Das ist nicht mehr grenzwertig, das ist einfach unprofessionell. Ebenso wenig professionell, wenn auch nachvollziehbar, ist das Faktum, dass man diese jungen Rechtsrozzer zu einer Wahlkampfveranstaltung des Herrn Strache geführt hat. Um zu sehen, wie und welcher Dialog sich zwischen dem Herrn, der gerne Bürgermeister von Wien werden würde, und den Glatzköpfen entwickelt und dies zu dokumentieren.
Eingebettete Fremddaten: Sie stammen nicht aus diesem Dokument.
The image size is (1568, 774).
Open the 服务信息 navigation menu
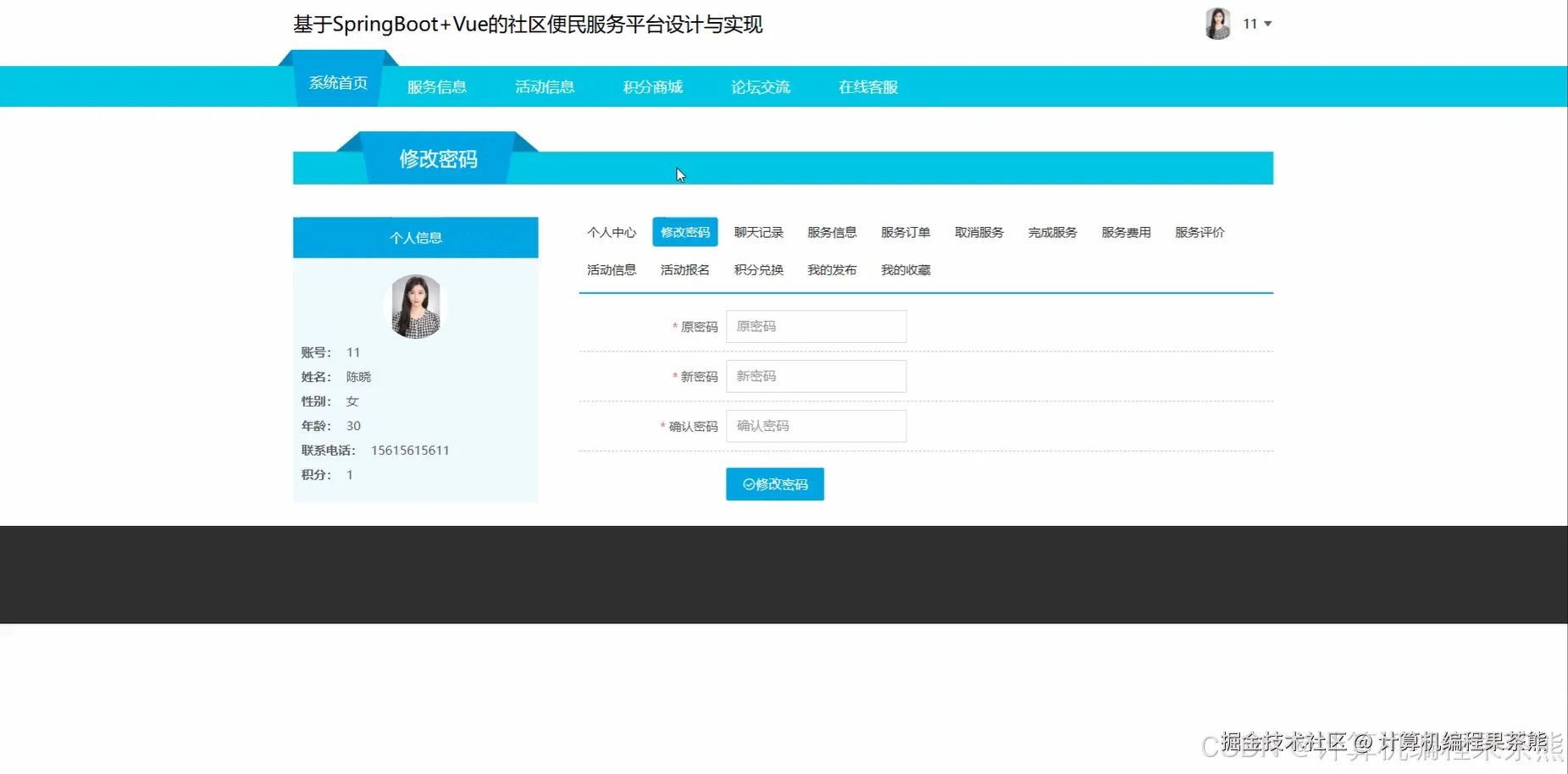point(436,86)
Jedenfalls hat der Herr Strache, der mühsam seine alten Autogrammkarten unters Volk zu bringen bemüht war, mitbekommen, dass ein Fernsehteam diese jungen unterprivilegierten Männer begleitet und mit ihnen scheinbar vertraulich kommunizierte. Da hat der Herr Strache dann Stimmen gehört, die Verbotenes gerufen haben sollen, er und seine Fraktion haben dies entsprechend medienwirksam verbreitet und Staatsanwalt, das Bundesamt für Verfassungsschutz und Terrorismusbekämpfung und andere sind aktiv gewordenen. Gegen den ORF, gegen Ed Moschitz und gegen das Redaktionsgeheimnis.
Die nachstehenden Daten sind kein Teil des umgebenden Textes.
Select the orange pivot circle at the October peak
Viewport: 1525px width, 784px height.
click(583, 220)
Auch die vorläufige Weiterentwicklung ist bekannt: Der ORF hat ein Drehband versiegelt. Der Staatsanwalt hat der Exekutive den Auftrag erteilt, das gesamte Drehmaterial „sicherzustellen“. Johannes Fischer, der verantwortliche ORF-Chef hat die Herausgabe verweigert, und sich auf das Redaktionsgeheimnis berufen, das durch unsere Gesetze ohnehin sehr eng eingegrenzt ist. Der Staatsanwalt hat angeblich mit „Beugestrafen“ gedroht. Gegenseitige Klagsdrohungen wurden ausgesprochen: ORF-Mitarbeiter gegen Strache, Strache gegen ORF-Mitarbeiter…

Auf der Plattform „facebook“ wurde eine eine Gruppe gegründet, die „Solidarität mit Eduard Moschitz (Am Schauplatz) !“ heißt, und der sich aktuell 821 Menschen angeschlossen haben. Dieser Gruppe hat sich Manfred Klimek, prominenter Pressefotograf, nicht angeschlossen. Weil er die Vorgangsweise von Ed Moschitz als unprofessionell und die Branche in Verruf bezeichnet.
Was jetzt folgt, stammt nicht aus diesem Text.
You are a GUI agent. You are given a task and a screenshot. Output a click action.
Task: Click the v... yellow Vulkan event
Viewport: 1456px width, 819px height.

Da hat Manfred Klimek teilweise recht. Das alleine ist sicher nicht für alle der Unterzeichner ein Grund, sich zu solidarisieren. Allerdings geht es um ber den Solidaritätserklärungen bereits wesentlich mehr als um das patscherte Vorgehen des Kollegen. Es geht  darum, wie und wie schnell Behörden aktiv werden, wie und wie schnell eine politische Partei des rechtsrechten Spektrums zu Informationen kommt, um diese via Presseaussendung zu verwerten und mit welchen Methoden welche rechtsstaatlichen Grundsätze interpretiert werden. Zum Beispiel das der Pressefreiheit.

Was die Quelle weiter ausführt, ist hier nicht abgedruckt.